Evaluasi Satgas Kampus Mendesak, Kemendiktisaintek Diminta Perketat Pengawasan Kekerasan

Kasus kekerasan seksual di perguruan tinggi masih menjadi sorotan meski aturan pencegahan dan penanganannya sudah tersedia. Kondisi ini membuat pengawasan terhadap pelaksanaan Permendikbudristek Nomor 55 Tahun 2024 kembali dipertanyakan, terutama agar kebijakan tidak berhenti di atas kertas.

Anggota Komisi X DPR RI, Reni Astuti, menilai persoalan utama sekarang bukan kurangnya aturan, melainkan konsistensi menjalankan aturan tersebut di kampus. Karena itu, ia meminta Kementerian Pendidikan Tinggi, Sains, dan Teknologi memperketat pemantauan agar perlindungan terhadap mahasiswa dan sivitas akademika benar-benar berjalan.

Satgas sudah terbentuk, tetapi pekerjaan belum selesai

Di banyak perguruan tinggi, Satuan Tugas Pencegahan dan Penanganan Kekerasan sudah dibentuk sebagai tindak lanjut aturan yang berlaku. Data tahun 2026 menunjukkan 125 perguruan tinggi negeri dan 2.551 perguruan tinggi swasta telah memiliki Satgas.

Meski jumlahnya terlihat besar, keberadaan Satgas belum otomatis membuat semua kasus terungkap dan ditangani. Reni mengingatkan bahwa di balik angka resmi itu masih ada kemungkinan korban memilih diam, sehingga kasus yang tercatat belum tentu menggambarkan situasi di lapangan.

Jumlah laporan tinggi, tetapi belum tentu seluruh kasus masuk ke sistem

Pada 2025, sekitar 3.301 laporan pengaduan terkait kekerasan di kampus masuk ke kanal yang tersedia.

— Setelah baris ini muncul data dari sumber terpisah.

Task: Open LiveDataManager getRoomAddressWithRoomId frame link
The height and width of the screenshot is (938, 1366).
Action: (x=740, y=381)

Angka itu, menurut Reni, layak menjadi perhatian serius karena memperlihatkan bahwa persoalan ini masih terjadi dan membutuhkan penanganan yang lebih kuat.

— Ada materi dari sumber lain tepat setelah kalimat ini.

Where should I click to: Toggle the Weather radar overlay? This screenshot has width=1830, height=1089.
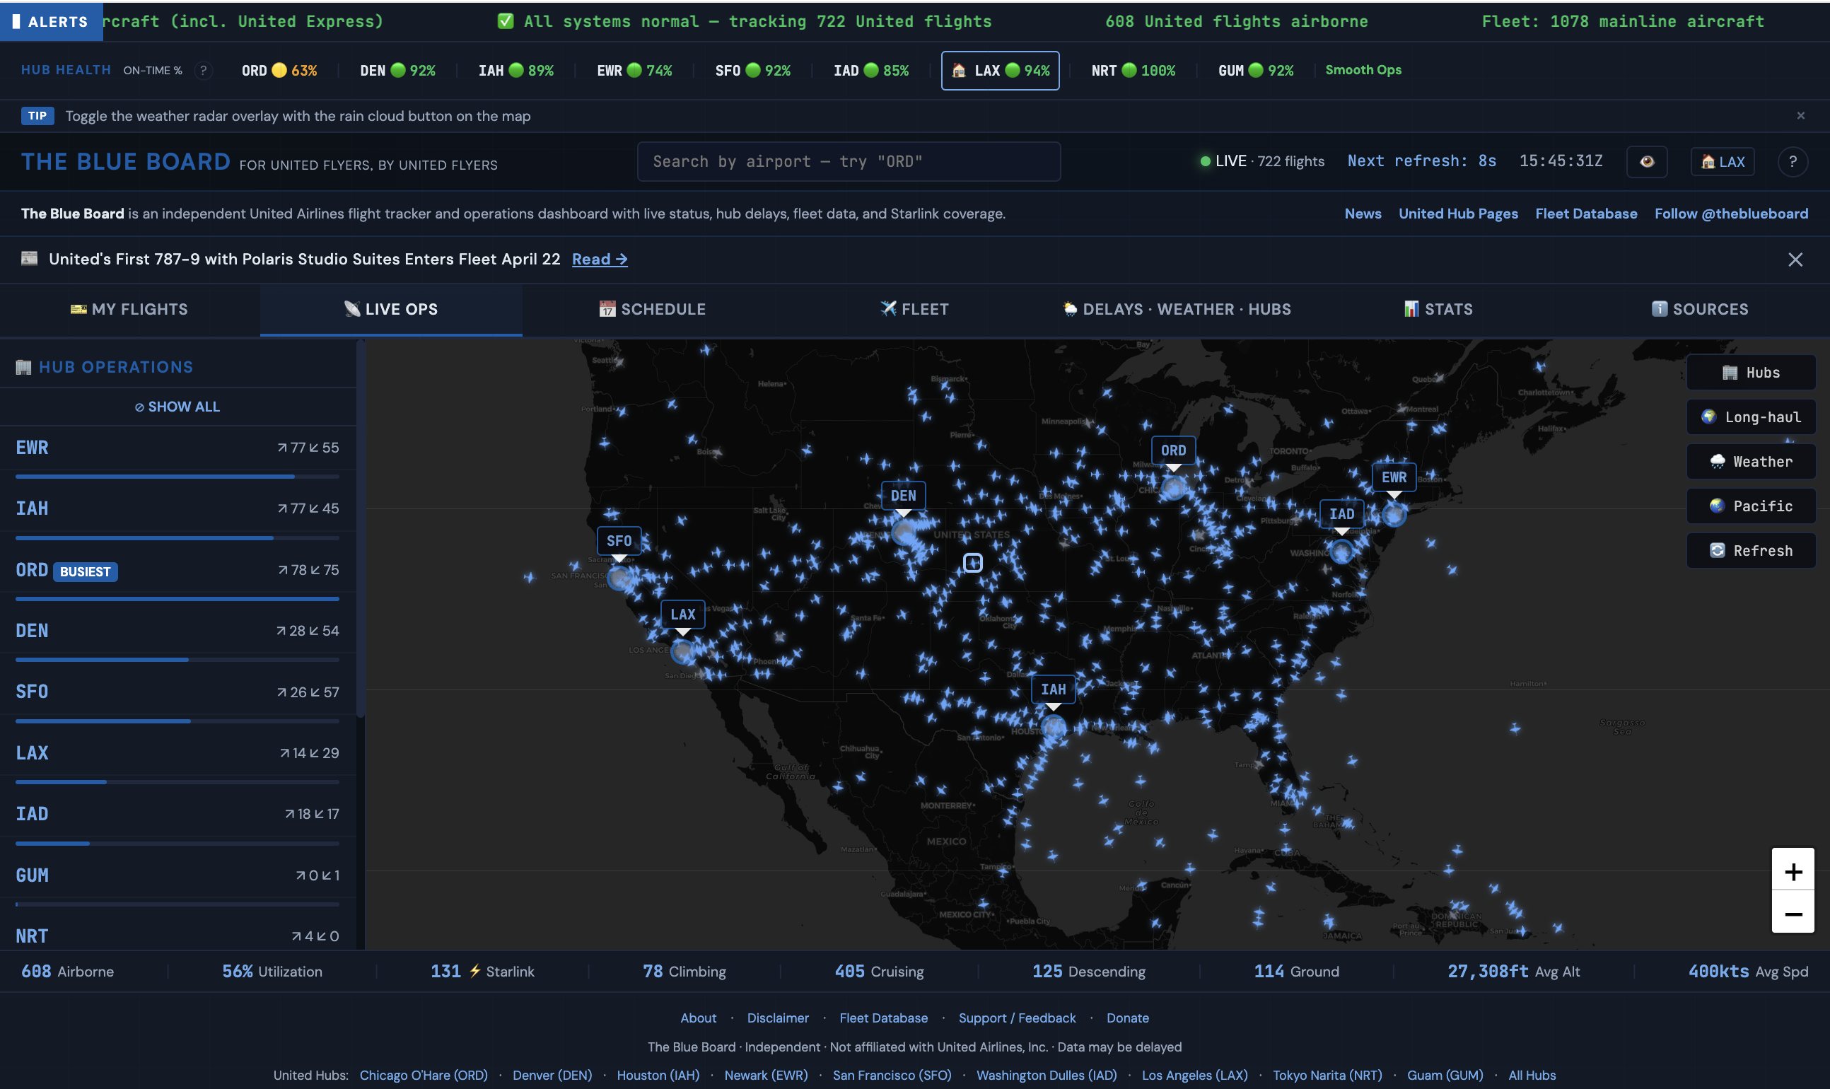pyautogui.click(x=1750, y=462)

Namun, jumlah pengaduan tidak bisa diperlakukan sebagai satu-satunya ukuran untuk menilai keberhasilan kebijakan. Ada korban yang takut berbicara, ada yang ragu melapor, dan ada pula yang belum mendapatkan ruang aman untuk menyampaikan pengalaman mereka.

Fokus utama ada pada proses penanganan korban

Reni menegaskan bahwa tugas Satgas tidak cukup hanya menerima laporan. Setiap pengaduan harus diproses sampai tuntas, dengan memastikan korban mendapat penanganan yang aman, adil, dan tidak menimbulkan kerugian baru.

Ia juga menyoroti pentingnya keterlibatan seluruh unsur kampus, mulai dari pengelola perguruan tinggi hingga perangkat penanganan yang sudah dibentuk. Jika pengawasan longgar, keberadaan aturan dan kelembagaan yang tampak lengkap tetap berisiko tidak memberi perlindungan maksimal bagi korban.

Pengawasan rutin dinilai lebih penting daripada sekadar formalitas

Dorongan untuk memperketat pengawasan juga berangkat dari kebutuhan evaluasi yang berkelanjutan. Keberhasilan pencegahan kekerasan di kampus tidak cukup dilihat dari pembentukan Satgas, tetapi dari apakah prosedur berjalan, laporan benar-benar ditindaklanjuti, dan korban mendapatkan perlindungan yang layak.

Dalam pandangan Reni, Kemendiktisaintek tidak seharusnya hanya mengandalkan laporan formal dari perguruan tinggi. Pengawasan aktif dibutuhkan agar pelaksanaan aturan bisa dipantau lebih dekat dan masalah yang muncul tidak dibiarkan berlarut.

Kasus yang masih muncul menandakan kewaspadaan harus diperkuat

Selama kekerasan seksual masih ditemukan di lingkungan perguruan tinggi, tuntutan untuk memperbaiki pengawasan akan terus menguat. Keberadaan ribuan Satgas seharusnya menjadi modal besar untuk mempercepat pencegahan dan penanganan, bukan sekadar memenuhi kewajiban administratif.

Karena itu, pengawasan yang ketat dan evaluasi rutin menjadi bagian penting agar perlindungan di kampus benar-benar dirasakan korban. Tanpa langkah tersebut, aturan yang sudah ada tetap berisiko belum memberikan dampak penuh sebagaimana yang diharapkan.